**DEINE AUFGABE**
Setze bitte den Text über die Ost-West-Sendung von hart aber fair nach seinem letzten Satz fort.

**VORLIEGENDER TEXT**
>>>>

Man fragt sich vorab, ob das interessante Ost-West-Thema bei hart aber fair nicht überschattet werden wird von diesem ungeheuren Skandal in der Bundestagsfraktion der AfD, wo gerade neue Einzelheiten über den seit April beurlaubten ehemaligen Pressesprecher und Leiter der Pressestelle der AfD-Bundstagsfraktion bekannt geworden sind, die mehr als nur ein Tabubruch sind und alle früher kritisierten Aussagen von Gauland bis Höcke weit in den Schatten stellen.
Warum das überhaupt ein Thema sein könnte? Weil seit langer Zeit mit René Springer ein Abgeordneter des Oppositionsführers im Bundestag Gast bei hart aber fair sein darf. Die Redaktion wusste wohl, dass es dieses Mal nicht mit der üblichen Verweigerungshaltung im Vorwahlkampfmodus geht: Die AfD ist in vielen Regionen der neuen Bundesländer jedenfalls quantitativ Volkspartei. Davon kann die AfD im Westen nur träumen. Und die SPD bald in der ganzen Republik.
Frank Plasberg will an diesem Montag – und ein paar Tage vor den Dreißigjahrfeiern zur deutsche Einheit – die Kluft vermessen zwischen Ost- und Westdeutschen. Die Sendung beginnt später, denn davor wird noch die Dokumentation „Wir Ostdeutsche“ gezeigt. Zehn Ostdeutsche dürfen hier ihre persönliche Bilanz ziehen, interessante und tiefe Einblicke streckenweise, der Bundestagsabgeordnete der AfD, Springer kommt ebenfalls länger zu Wort.

<<<<

**DATENAUSZÜGE**
>>>>

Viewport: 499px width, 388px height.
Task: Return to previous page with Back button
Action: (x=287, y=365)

<<<<
>>>>

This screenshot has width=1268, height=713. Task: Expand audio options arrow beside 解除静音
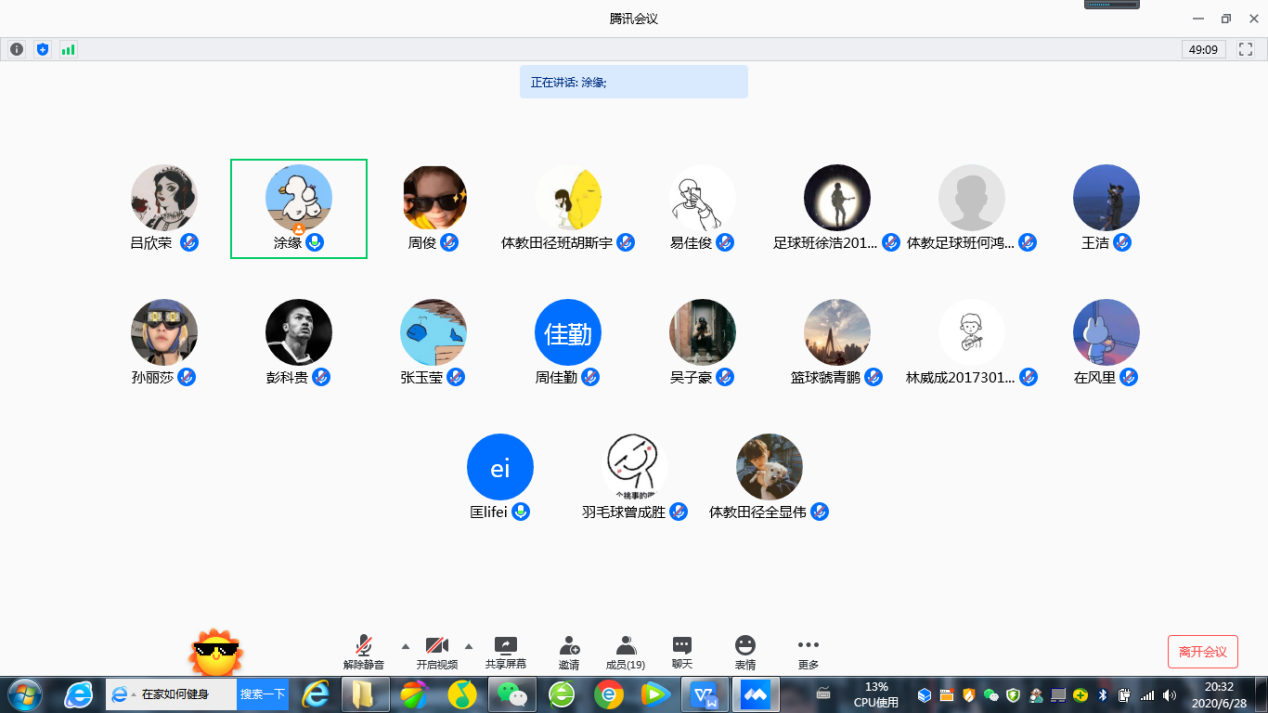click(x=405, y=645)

<<<<
>>>>

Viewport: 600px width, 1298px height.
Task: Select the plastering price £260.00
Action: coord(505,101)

<<<<

**ANTWORT UNTEN**
West gegen Ost
Neben René Springer aus Brandenburg ist mit Katja Kipping die Parteichefin der Linken aus Dresden eingeladen, ebenso wie der Bundesarbeitsminister und westdeutsche Sozialdemokrat Hubertus Heil. Die Unternehmerin Angela Brockmann wirtschaftet im Osten und wird etwas über die Entwicklung aus dieser Perspektive sagen können. Die Medien werden in dieser Runde von Nikolaus Blome vertreten, dem langjährigen Sidekick von Jakob Augstein (Spiegel-Miteigentümer), der erstmal bei Bild war, dann beim Spiegel, dann wieder bei Bild, dann wieder kurz beim Spiegel … und aktuell bei RTL, wo praktischerweise die ehemalige Chefredakteurin von Bild nun Chefredakteurin der Zentralredaktion der Mediengruppe RTL ist.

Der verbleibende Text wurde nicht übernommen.